Ferguson, of course, was a revered pro and poker-boom superstar who many fans turned on after the collapse of Full Tilt Poker impacted them personally. You could find this sentiment all over Twitter this week:

“If Chris Ferguson wins #WSOP POTY w/ this new system, the World Series is gonna have a lot of pissed off fans,” Twitter user @jblackwellpoker posted.

“So Chris Ferguson is WSOP POY? Karma, where art though,” @Stuart_Brodie asked.

Daniel Negreanu has been one of the biggest critics of Ferguson, and of the new scoring system for Player of the Year. He complained throughout the summer that the new point allotments tried too hard to reward players for surviving through large fields of amateurs, and in turn were unfair to players competing in higher buy-in events where the fields are populated by some of the most skilled and accomplished pros.

Negreanu, 8th in the current POY standings (717.76), could still mathematically catch Ferguson. But he recently announced in a vlog that he had no plans to travel to Europe and chase WSOP Player of the Year, despite previous statements that winning POY for the third time was one of his 2017 goals. (He previously won in 2004 and 2013.)
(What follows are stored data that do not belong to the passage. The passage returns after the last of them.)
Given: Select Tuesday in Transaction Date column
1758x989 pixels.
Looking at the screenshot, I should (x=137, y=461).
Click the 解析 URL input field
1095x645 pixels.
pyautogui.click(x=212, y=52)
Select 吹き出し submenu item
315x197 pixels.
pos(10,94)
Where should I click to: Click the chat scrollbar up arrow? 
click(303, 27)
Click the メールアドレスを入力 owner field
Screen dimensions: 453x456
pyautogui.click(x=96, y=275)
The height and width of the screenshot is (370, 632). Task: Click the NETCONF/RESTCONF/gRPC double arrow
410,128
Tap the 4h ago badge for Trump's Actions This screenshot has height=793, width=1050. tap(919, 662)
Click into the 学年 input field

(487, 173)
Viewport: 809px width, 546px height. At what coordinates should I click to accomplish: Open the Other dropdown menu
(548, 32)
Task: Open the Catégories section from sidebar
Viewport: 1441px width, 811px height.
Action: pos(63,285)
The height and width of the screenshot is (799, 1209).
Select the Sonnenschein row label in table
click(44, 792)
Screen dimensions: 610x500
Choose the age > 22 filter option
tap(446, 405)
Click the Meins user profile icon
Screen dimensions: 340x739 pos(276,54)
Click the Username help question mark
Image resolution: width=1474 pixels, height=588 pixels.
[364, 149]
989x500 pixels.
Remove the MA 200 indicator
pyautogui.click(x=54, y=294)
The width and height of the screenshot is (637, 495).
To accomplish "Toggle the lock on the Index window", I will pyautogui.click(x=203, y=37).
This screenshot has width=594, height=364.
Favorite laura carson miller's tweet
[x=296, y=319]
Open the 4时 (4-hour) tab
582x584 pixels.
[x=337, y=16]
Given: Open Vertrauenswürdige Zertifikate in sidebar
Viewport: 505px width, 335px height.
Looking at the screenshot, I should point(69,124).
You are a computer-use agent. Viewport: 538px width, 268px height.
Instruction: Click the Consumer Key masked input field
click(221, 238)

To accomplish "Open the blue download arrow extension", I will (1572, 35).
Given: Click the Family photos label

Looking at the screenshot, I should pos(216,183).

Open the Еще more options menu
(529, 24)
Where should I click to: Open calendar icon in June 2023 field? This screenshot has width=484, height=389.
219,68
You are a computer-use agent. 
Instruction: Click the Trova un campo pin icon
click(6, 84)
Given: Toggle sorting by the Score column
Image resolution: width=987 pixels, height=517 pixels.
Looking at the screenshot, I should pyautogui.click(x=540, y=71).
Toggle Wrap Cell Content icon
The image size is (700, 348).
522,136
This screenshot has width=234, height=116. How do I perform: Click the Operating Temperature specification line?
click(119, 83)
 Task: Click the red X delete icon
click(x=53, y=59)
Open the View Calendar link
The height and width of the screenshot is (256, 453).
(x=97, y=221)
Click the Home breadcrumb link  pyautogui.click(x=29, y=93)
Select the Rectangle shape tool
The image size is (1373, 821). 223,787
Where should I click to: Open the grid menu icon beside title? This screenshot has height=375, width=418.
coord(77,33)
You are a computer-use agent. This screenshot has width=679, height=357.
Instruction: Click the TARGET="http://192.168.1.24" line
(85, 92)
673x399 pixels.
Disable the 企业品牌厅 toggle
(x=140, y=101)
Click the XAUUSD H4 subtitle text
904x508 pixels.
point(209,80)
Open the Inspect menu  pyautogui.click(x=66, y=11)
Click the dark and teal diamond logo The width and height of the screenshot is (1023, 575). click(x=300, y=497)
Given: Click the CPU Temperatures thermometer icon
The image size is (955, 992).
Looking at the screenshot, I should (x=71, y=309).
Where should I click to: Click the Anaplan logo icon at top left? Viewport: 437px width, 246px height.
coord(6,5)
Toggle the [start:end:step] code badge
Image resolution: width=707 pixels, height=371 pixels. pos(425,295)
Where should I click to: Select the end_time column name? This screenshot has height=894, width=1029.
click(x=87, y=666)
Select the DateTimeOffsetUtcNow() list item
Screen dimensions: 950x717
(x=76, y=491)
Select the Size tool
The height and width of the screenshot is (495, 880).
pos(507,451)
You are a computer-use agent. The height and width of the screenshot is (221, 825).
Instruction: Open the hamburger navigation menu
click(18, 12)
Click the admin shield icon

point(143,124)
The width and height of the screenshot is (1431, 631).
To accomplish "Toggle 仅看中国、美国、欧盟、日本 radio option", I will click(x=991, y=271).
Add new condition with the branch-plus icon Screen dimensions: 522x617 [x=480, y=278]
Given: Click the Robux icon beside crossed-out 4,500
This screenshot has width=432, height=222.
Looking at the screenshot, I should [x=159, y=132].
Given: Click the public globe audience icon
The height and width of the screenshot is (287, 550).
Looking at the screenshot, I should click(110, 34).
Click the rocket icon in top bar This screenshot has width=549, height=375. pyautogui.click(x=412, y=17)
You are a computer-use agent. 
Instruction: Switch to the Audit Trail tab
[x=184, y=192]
In his vlog informing the poker world of his intent to give up on POY, he offered no commentary on whether or not various PokerStars events in Europe around the same time created a conflict.

POY History Lessons

Those hoping Ferguson will be overtaken at WSOP Europe, however, don’t have history on their side. The player with the most points in the Las Vegas series has, historically, been the winner.

WSOP Europe was AWOL as a factor last year. In 2015, POY Mike Gorodinsky didn’t score any points in the Euro series. George Danzer won in 2014 and he had three cashes, including a bracelet in a $5,000 mixed game event, at WSOP Asia-Pacific, but he was already the leader leaving Las Vegas. The additional points were merely a cherry on top of his point total.

Negreanu was an exception to the rule. In 2013, he won his second POY title and needed the points he scored outside Las Vegas. He won bracelets in WSOP Asia-Pacific and Europe, both in no-limit hold’em tournaments.

WSOP Europe was completely irrelevant to the POY race in 2012. Greg Merson, that year’s Main Event champion, didn’t even make the trip to Cannes, France. Ditto for Ben Lamb, a 2017 final table member, in 2011.

So, can anyone prevent Chris Ferguson from winning Player of the Year? Yes, but if history is an indicator, odds are against it.